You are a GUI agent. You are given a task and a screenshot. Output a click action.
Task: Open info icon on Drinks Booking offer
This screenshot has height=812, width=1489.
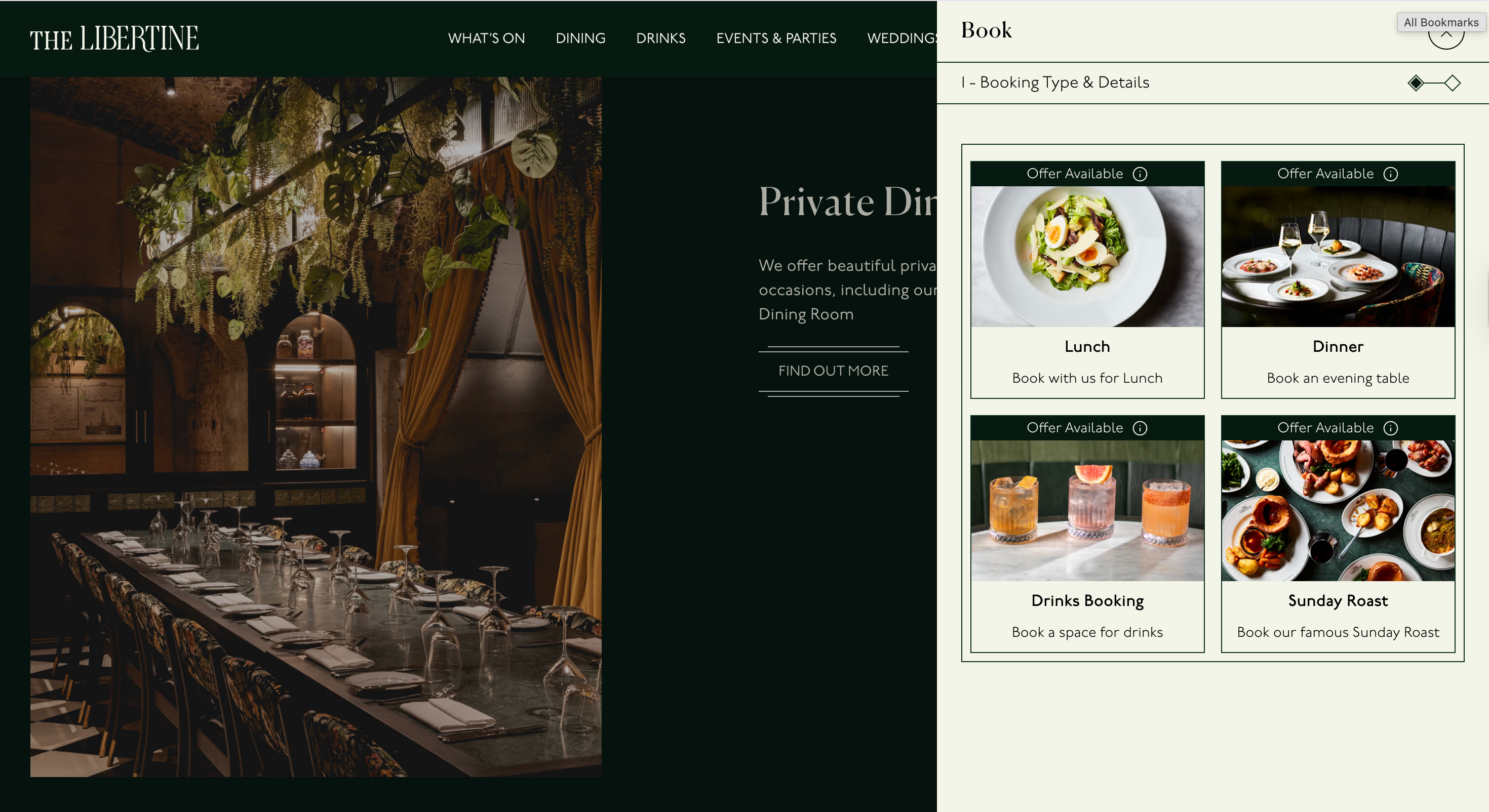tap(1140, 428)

* * *

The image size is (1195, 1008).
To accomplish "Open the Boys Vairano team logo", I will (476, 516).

- [WHAT THE TASK REQUIRES]:
Copy whichever lines of the records above contain the word "Open".

- [EXERCISE RESULT]:
Task: Open info icon on Drinks Booking offer
To accomplish "Open the Boys Vairano team logo", I will (476, 516).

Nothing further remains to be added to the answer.